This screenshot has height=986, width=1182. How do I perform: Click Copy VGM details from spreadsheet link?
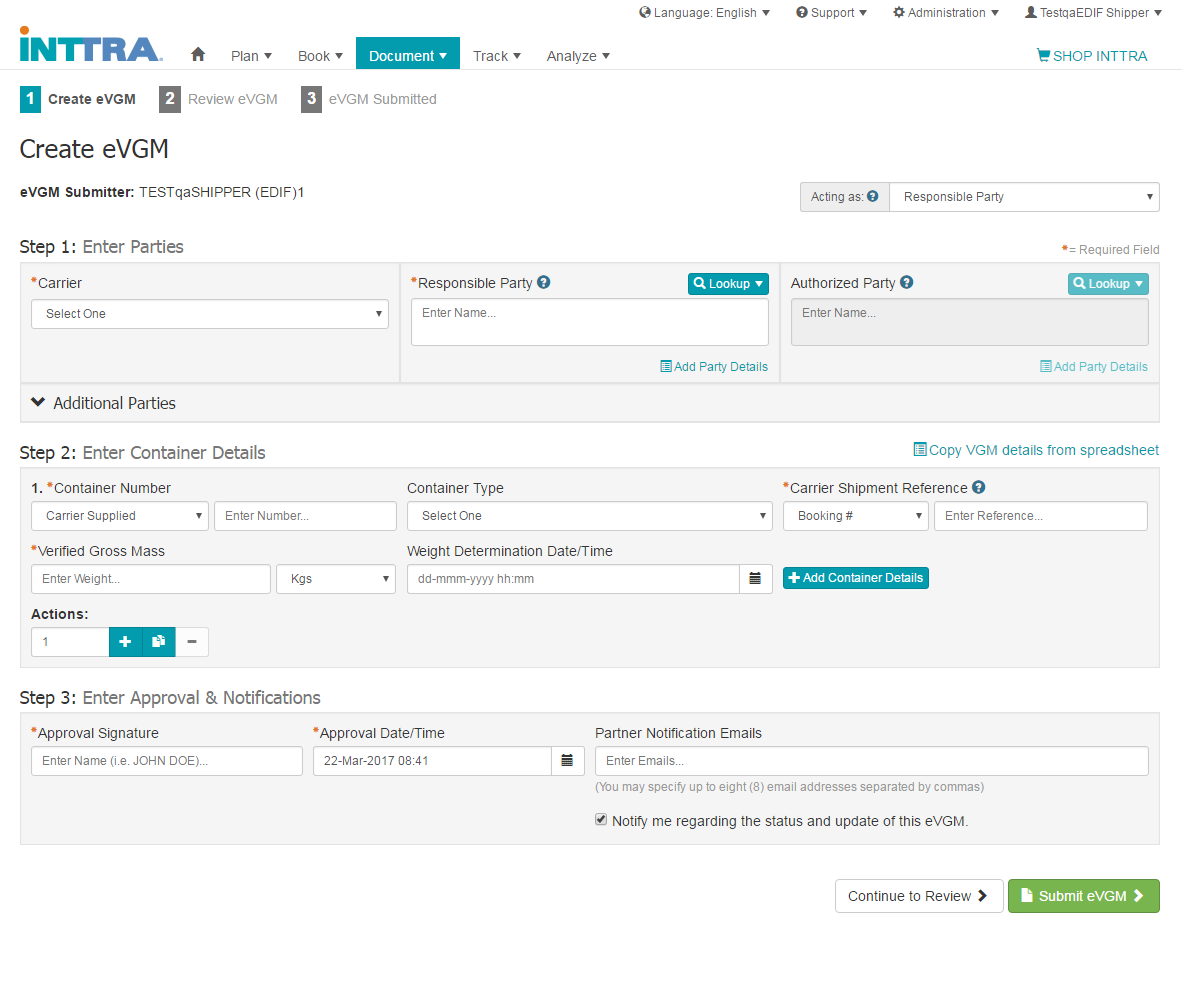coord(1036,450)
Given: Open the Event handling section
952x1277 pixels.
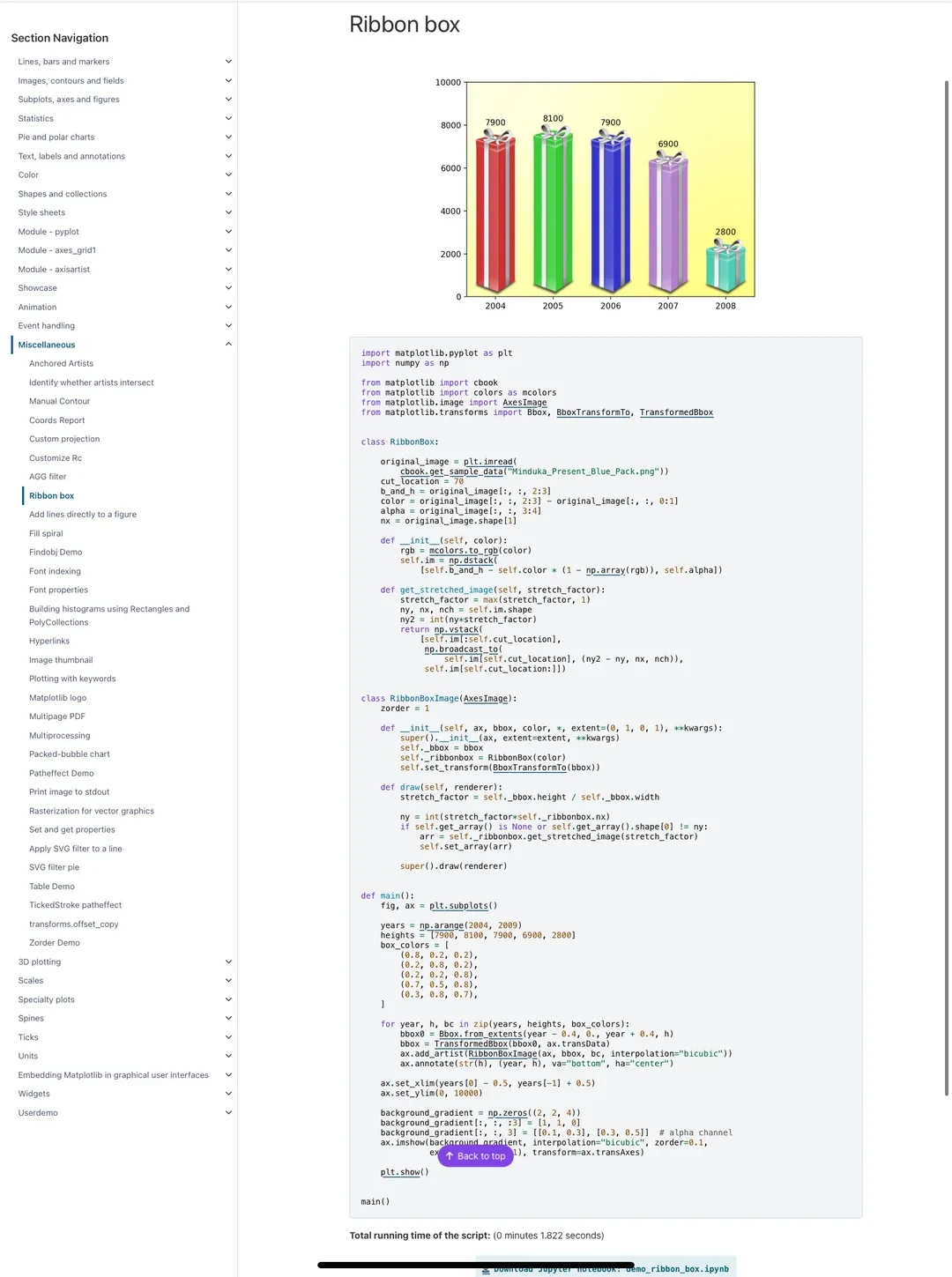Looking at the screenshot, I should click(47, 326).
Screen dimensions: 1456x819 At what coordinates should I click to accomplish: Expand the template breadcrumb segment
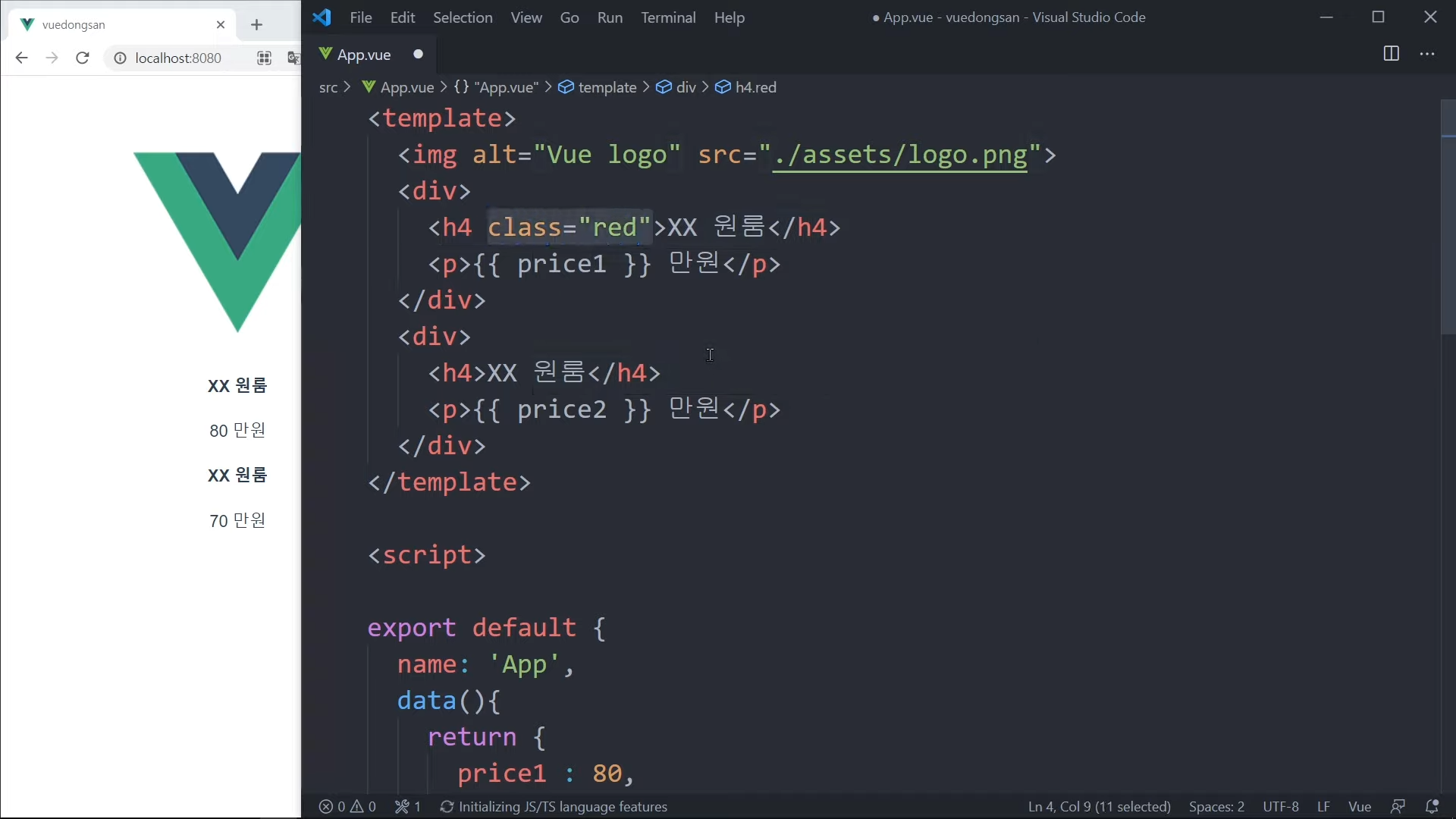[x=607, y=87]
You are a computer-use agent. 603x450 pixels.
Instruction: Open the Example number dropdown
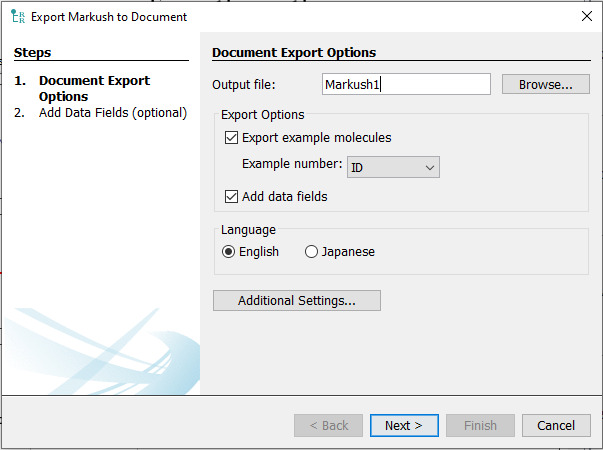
= = =
REQUEST — Render the entries above as a numbered list, one line per item, with blank lines dropped and the pictures left out.

SOLUTION BELOW —
1. This screenshot has height=986, width=1182. How do I perform: Click Copy VGM details from spreadsheet link?
2. coord(1036,450)
3. Given: Open the Event handling section
4. 952x1277 pixels.
5. Looking at the screenshot, I should click(47, 326).
6. Screen dimensions: 1456x819 At what coordinates should I click to accomplish: Expand the template breadcrumb segment
7. [x=607, y=87]
8. You are a computer-use agent. 603x450 pixels.
9. Instruction: Open the Example number dropdown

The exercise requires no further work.